As consequencias desse posicionamento se estendem aos setores da sociedade e às
políticas públicas. A partir da reforma do aparelho de Estado, este se desresponsabiliza
pelas políticas ficando a seu cargo a definição e avaliação das mesmas, repassando para as
esferas estaduais, municipais e para a sociedade civil a execução e financiamento das
mesmas. O processo de descentralização foi verificado nas políticas educacionais, como
ocorrido com a LDB e, a focalização quando considerada uma política de prevê sua
efetivação por meio de programas específicos.
Essas realidades, observadas na década de 1990 e nos documentos que a
representaram, são consequencias de um posicionamento assumido na mundialização do
capital e tem como influência as ações das organizações internacionais ou referendar
práticas a serem desenvolvidas em políticas sociais. Embora no documento de reforma do
10871

Estado é apresentado como tentativa de deixar o caráter clientelista dos acordos, os


processos de consolidação de políticas demonstra o contrário. Ao considerar o cidadão pela
sua capacidade de comprar ou não e, dessa forma destinar ou não, a ele, as políticas
sociais, o Estado reafirma a posição clientelista em prol de uma classe em detrimento de
outra.
O ideário neoliberal, nessa conjuntura, não é transposto à realidade das políticas
educacionais de maneira imediata, mas é compreendido a partir a aproximação das ações
em educação com os princípios de descentralização e focalização, assumidos na reforma
do Estado. A educação é ainda aproximada desse ideário, ao que Coraggio (1996),
apresenta enquanto a defesa das práticas educacionais assumidas pelo Banco Mundial, pelo
Brasil, sem ao menos desenvolver análises e discussões sobre o que elas representam.
A preocupação desta discussão foi compreender nas múltiplas relações postas na
sociedade como se articulou a política para a educação infantil com o ideário neoliberal
assumido pelo Brasil, a partir da eleição de Fernando Collor de Mello e, assinado no
governo Fernando Henrique Cardoso.
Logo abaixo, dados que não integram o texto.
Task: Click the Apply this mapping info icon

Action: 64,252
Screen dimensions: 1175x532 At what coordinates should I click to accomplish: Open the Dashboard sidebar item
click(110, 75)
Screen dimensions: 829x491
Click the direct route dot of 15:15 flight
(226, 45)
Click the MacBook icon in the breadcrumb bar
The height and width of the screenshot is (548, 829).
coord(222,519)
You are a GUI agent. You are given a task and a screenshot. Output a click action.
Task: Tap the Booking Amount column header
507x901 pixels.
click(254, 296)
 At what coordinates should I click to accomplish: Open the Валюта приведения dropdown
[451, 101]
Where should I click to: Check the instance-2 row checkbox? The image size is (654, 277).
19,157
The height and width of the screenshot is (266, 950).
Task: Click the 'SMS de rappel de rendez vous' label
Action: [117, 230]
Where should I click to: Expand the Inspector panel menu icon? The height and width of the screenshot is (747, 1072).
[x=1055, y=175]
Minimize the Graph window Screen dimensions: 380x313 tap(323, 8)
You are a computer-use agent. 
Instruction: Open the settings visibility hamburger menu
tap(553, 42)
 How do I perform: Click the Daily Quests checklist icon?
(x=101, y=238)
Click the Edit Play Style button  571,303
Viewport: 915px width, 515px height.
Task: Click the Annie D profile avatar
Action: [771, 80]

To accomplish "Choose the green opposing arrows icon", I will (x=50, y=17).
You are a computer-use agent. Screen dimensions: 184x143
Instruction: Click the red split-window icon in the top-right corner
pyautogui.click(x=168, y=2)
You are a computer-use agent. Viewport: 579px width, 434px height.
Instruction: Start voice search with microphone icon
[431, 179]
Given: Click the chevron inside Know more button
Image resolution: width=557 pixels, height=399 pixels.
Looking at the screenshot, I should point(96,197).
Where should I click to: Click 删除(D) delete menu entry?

A partir das medidas provisórias, das emendas
constitucionais e da reforma do aparelho de Estado, conclui-se que a educação infantil,
longe de representar o desenvolvimento integral da criança se vincula mais proximamente
aos interesses do capital.
Isto, pois, deve ser considerada como forma de compensar carências, de educar
para sair da situação de pobreza, de exercer cuidado e não práticas pedagógicas; embora os
documentos que legislam sobre a educação infantil tratem da ação articulada entre
educação e cuidado, as práticas efetivas das políticas sociais em forma de programas dizem
respeito apenas ao cuidado, bem como os programas desenvolvidos com as famílias que
dizem respeito à atenção primária para a sobrevivência das crianças ou ainda na
conscientização das famílias dos cuidados elementares para a saúde e desenvolvimento da
criança nos primeiros anos de vida.
Propõe a sociedade um cidadão apto para trabalhar, mas que não tenha condições
para questionar; que seja uma educação ao longo da vida sem a obrigatoriedade de formar
o educando na idade adequada como apresentado pelo relatório Delors da UNESCO. E,
que, esta educação, seja oferecida pela família e pela comunidade, ou pelas organizações
não-governamentais, mas que não sejam de responsabilidade e/ou financiadas pelo Estado.
Este assume cada vez mais, um papel mínimo para as políticas sociais/públicas e, máximo
para o processo financeiro de mundialização do capital.